Kiss bassist and singer Gene Simmons was one of the people that helped Van Halen at the beginning of their careers, even helping them to record a demo. The musician recalled in an interview with Jeremy White Podcast the Kiss song that has a Eddie Van Halen solo, that he made Ace Frehley copy note for note.
Gene Simmons talks about the Kiss song that has Eddie Van Halen solo:
“When KISS came back from Japan in the late ’70s, for some reason, in the middle of the night, I couldn’t get to sleep – jetlag and stuff. So I wound up sketching three songs; one became ‘Christine Sixteen,’ another one was ‘Tunnel of Love,’ and another one was ‘Got Love for Sale.'”
“And often I’d get in and play all the instruments, but it would take forever ’cause I’m not a great drummer. So I called up the guys, and both Alex and Edward showed up at the studio late at night/early morning, and we cut those three songs.”

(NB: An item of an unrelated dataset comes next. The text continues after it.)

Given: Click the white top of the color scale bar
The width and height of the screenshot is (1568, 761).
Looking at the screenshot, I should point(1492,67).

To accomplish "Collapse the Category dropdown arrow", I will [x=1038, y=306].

“In fact, one take, Edward did a solo on ‘Christine Sixteen’ that was so good I forced Ace [Frehley, classic KISS guitarist] to do that solo note-for-note. So the solo that you hear on ‘Christine Sixteen’ [on KISS’ 1977 album ‘Love Gun’] is note-for-note the Eddie Van Halen solo from the demo.”

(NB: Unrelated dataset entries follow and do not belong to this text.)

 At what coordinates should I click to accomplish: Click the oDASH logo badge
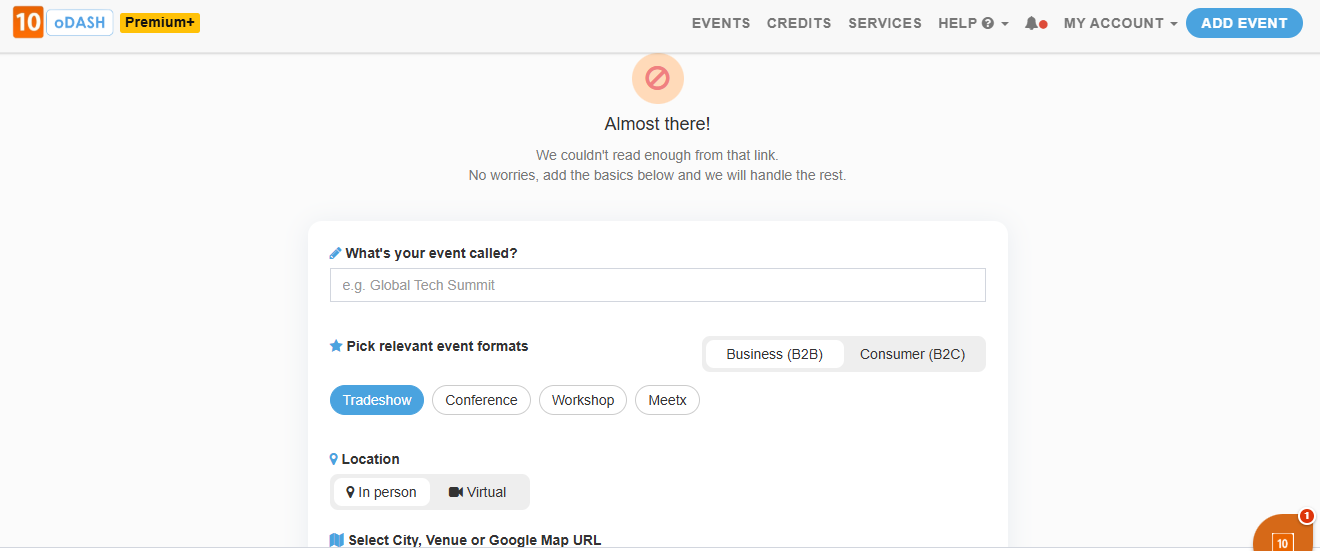click(80, 23)
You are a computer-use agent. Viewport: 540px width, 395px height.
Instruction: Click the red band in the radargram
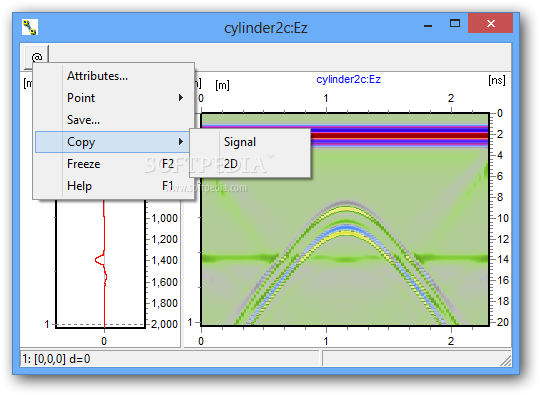click(x=399, y=135)
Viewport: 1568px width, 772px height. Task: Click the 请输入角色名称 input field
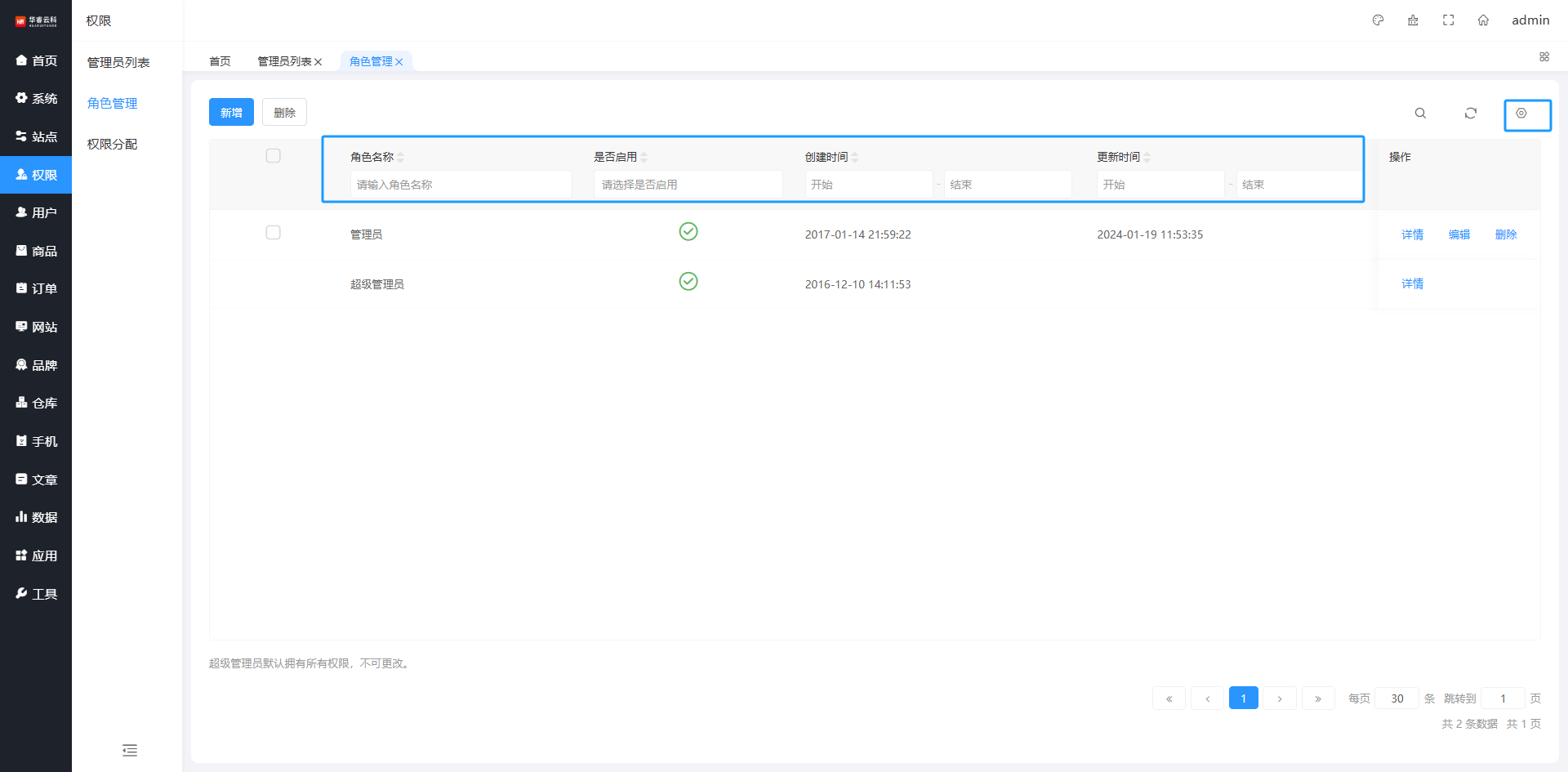(x=461, y=185)
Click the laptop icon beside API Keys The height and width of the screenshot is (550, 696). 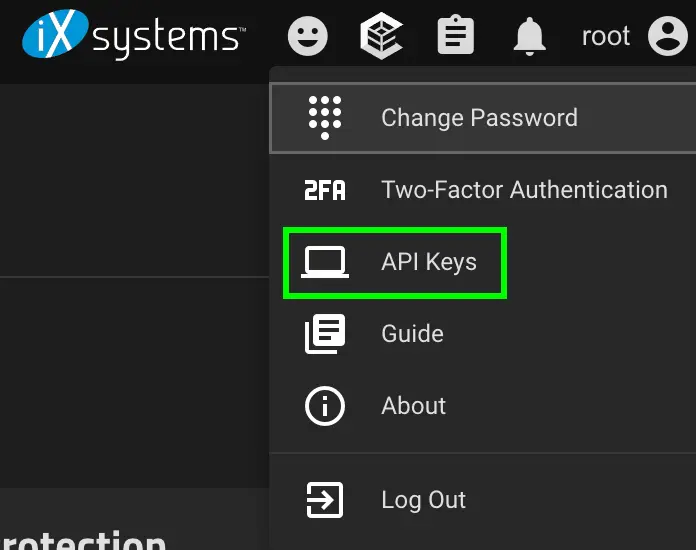325,262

Talking about Eddie, Gene said:
“Edward – he never liked [being called] ‘Eddie,’ for some reason – when Eddie came along, nobody played like that. And I’m not even talking about the quality of the songs, or Dave [Lee Roth, vocals] completely taking the frontman to the n-th level. I mean, at that time, Dave was the king. There was nobody.”

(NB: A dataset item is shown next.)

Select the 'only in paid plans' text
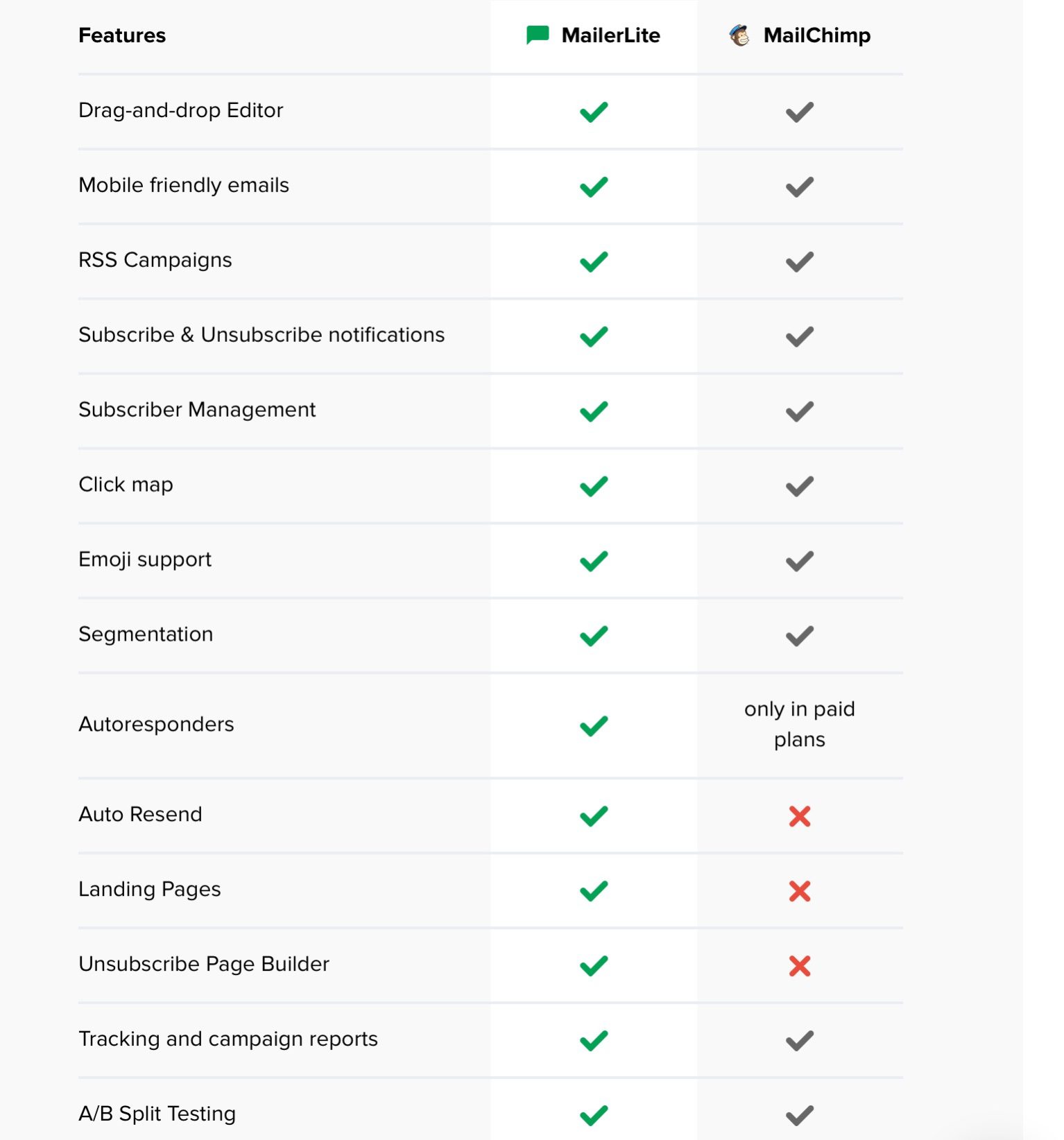Image resolution: width=1064 pixels, height=1140 pixels. [x=800, y=724]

“If Mick Jagger stood next to him, it would be like a sixth-grader. And he really took it all the way – the whole band – the musicianship, the songwriting… But when Edward would get in front of that stage and start tapping and stuff, which I’d never seen before.”
“Apparently, it had been done by jazz musicians and everything, but… Your jaw drops. Clearly, no one since [Jimi] Hendrix had that kind of impact.”